Pequeno conto da ironia navegante

Wellington Costa (de branco), comigo e Tadeu Patrício, Secretário de Cultura de Cabedelo

A certeza implacável é que você vai voltar pelo mesmo caminho e encontrar as almas que você combateu, humilhou, foi rebaixado, desprezado ou vencido. A historinha me foi contada pelo meu confrade e ex-companheiro ferroviário, o agora marinheiro Wellington Costa.
Há uns vinte anos, Wellington chegou a um estágio de desconfiar seriamente da confiança e da solução dos homens. A injustiça, a dureza da vida e a debilidade psíquica bateram em sua porta, e ele abriu sua vivenda e sua vida para esses males. Desempregado, processado, vítima do desrespeito e iniquidade, andou meio que martirizado. Desvigorado pela sorte má, acalmava o infortúnio nas tabernas.
Certa noite, meu compadre vagava pelas ruas de Cabedelo onde mora. Embriagado, roupas sujas, barba por fazer, requentava suas mágoas sem saber como iniciar a vida novamente. Passando no Teatro Santa Catarina, viu a faixa anunciando o lançamento do livro de Altimar Pimentel, um teatrólogo, folclorista e escritor muito engrandecido pela sociedade paraibana.
Dizem que bêbado é como cachorro: encontrando a porta aberta, já vai entrando. Era uma festa pública. O livro foi subvencionado pela Prefeitura, falava da cidade e sua história. Wellington adentrou ao gramado, como diria aquele narrador de futebol, a perscrutar as faces das pessoas e avaliar seus próprios horizontes sociais perdidos. Duas filas: uma para se pegar o livro e a outra para receber o autógrafo do autor. Quando chegou sua vez de receber seu exemplar, a pessoa que fazia a entrega foi ríspida e cruenta:

--- O livro é pra quem sabe ler. Saia da fila.

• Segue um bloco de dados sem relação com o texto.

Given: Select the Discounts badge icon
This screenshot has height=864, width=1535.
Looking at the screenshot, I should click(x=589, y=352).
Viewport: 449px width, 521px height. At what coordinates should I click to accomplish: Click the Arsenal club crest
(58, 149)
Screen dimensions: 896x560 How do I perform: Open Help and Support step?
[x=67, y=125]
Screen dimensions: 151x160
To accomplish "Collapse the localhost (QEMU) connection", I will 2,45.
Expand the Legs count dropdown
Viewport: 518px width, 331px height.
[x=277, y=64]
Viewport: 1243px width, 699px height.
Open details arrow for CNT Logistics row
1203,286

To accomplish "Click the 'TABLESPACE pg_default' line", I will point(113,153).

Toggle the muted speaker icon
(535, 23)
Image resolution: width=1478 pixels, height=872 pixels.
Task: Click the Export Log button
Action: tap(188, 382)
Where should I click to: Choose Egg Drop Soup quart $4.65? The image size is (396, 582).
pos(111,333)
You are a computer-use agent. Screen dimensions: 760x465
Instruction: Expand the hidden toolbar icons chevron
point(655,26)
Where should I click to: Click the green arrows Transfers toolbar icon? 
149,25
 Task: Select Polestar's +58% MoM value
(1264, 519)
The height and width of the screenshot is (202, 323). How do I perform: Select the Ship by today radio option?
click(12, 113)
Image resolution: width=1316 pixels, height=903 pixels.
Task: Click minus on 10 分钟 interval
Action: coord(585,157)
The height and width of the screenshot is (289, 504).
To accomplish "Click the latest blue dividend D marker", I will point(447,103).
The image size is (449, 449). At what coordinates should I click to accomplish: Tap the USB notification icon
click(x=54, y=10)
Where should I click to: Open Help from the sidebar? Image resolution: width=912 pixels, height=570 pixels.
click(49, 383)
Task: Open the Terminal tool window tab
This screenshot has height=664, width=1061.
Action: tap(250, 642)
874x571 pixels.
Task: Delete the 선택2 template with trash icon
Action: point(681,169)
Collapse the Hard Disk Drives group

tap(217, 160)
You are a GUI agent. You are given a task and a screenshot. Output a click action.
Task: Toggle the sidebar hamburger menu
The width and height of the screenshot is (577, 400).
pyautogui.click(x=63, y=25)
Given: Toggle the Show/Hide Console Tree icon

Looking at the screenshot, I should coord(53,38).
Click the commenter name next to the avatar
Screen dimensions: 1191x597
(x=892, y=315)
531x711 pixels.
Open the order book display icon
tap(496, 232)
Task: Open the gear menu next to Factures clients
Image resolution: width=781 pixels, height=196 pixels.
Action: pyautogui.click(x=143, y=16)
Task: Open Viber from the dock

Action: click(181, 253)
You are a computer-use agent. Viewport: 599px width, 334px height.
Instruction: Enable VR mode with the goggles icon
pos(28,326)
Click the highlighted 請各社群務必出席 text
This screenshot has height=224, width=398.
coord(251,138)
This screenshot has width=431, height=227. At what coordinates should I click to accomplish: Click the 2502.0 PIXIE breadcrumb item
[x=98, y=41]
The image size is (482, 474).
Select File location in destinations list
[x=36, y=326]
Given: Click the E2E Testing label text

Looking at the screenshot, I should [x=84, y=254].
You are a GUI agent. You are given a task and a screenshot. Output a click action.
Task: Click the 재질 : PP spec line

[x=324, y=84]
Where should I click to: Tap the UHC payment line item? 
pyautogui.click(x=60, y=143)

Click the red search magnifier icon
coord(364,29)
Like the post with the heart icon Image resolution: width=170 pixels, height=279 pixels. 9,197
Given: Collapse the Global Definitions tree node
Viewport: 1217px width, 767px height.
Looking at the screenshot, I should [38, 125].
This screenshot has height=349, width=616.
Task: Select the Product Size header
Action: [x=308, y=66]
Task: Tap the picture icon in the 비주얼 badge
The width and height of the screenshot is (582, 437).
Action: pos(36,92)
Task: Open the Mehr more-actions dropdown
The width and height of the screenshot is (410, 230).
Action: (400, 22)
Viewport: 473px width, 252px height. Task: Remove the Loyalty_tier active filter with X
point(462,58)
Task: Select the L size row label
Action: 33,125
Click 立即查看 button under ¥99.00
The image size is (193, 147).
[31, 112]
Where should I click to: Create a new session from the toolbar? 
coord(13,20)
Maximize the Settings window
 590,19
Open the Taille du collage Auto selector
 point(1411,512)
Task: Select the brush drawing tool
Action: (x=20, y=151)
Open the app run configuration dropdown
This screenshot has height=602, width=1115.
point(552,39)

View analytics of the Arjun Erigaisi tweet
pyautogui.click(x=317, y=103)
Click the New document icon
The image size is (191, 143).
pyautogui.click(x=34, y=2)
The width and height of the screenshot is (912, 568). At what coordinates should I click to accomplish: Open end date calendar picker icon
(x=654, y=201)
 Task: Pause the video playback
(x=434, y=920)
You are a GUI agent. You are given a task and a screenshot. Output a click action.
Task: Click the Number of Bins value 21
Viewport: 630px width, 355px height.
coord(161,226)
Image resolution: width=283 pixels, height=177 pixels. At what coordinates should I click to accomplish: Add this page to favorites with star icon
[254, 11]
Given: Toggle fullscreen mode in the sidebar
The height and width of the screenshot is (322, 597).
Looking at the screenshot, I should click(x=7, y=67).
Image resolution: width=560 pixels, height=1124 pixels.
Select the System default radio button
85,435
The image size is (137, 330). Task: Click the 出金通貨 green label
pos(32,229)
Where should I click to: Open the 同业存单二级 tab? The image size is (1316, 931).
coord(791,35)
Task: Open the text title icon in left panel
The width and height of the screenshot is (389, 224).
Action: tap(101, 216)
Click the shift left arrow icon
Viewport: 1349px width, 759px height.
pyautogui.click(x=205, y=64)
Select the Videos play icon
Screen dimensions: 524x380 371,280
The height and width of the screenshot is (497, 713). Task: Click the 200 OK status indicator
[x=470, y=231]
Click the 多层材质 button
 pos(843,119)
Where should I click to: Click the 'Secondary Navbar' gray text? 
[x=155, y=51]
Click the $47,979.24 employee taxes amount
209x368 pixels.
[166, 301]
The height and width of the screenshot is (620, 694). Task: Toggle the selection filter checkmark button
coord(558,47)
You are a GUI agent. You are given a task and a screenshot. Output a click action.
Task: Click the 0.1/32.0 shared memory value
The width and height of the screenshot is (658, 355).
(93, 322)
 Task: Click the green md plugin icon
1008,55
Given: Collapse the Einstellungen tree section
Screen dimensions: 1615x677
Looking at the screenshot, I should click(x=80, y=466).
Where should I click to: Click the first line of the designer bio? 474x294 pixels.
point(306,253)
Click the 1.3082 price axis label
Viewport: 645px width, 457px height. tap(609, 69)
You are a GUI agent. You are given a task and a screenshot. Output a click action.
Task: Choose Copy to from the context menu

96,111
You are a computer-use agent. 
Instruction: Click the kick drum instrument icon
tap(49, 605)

Meu compadre velho retirou-se da cena mais acabrunhado do que cachorro que desaba do caminhão da mudança. Nascido e criado em Cabedelo, foi menino fantasiando batalhas no fortim de Santa Catarina. Filho de um dos maiores músicos da Paraíba, o mestre Wilson do Bandolim, compadre Wellington sentiu que até sua cidadania estava sendo sequestrada.
Sua barca passou pela tempestade, curtiu os tiros dos canhoneiros das fragatas inimigas, abateu os corsários e voltou ao porto seguro e sereno. A vida cedeu armistício. Limpadas as penas, contornadas as adversidades, compadre velho saiu mais forte da iminência do naufrágio. Voltou a se impor pela inteligência e espírito solidário, com a firmeza dos grandes capitães. Refez a vida, entrou na marinha mercante, publicou livros e jornais, montou banca de locutor de rádio comunitária, angariou novamente o prestígio e admiração dos conterrâneos.
Quis o destino que a Prefeitura de Cabedelo instituísse concurso para escolher a melhor redação sobre a vida e a obra de Altimar Pimentel. Wellington Costa concorreu e foi premiado com o primeiro lugar no certame. Senhor de si no tombadilho da nau da vida, Costa desviou seu galeão para as correntes calmas da modéstia que engrandece. “Eu só queria encontrar aquela pessoa que me expulsou da fila do livro de Altimar, não para desfazer da figura, mas para dedicar a ele meu trabalho sobre o grande escritor que tanto nos orgulha. Acho que foi a partir daquele momento de vexame público que eu comecei a dominar minha aflição e superar meus traumas”, acredita ele.

Até as florestas tropicais remanescentes e os verdes mares de Cabedelo sabem o que representa a figura de Wellington para a cultura local. Naqueles mangues e baías, infestados de piratas e bucaneiros, a Nau Catarineta de Wellington Costa vai singrando sem correr risco de naufrágio.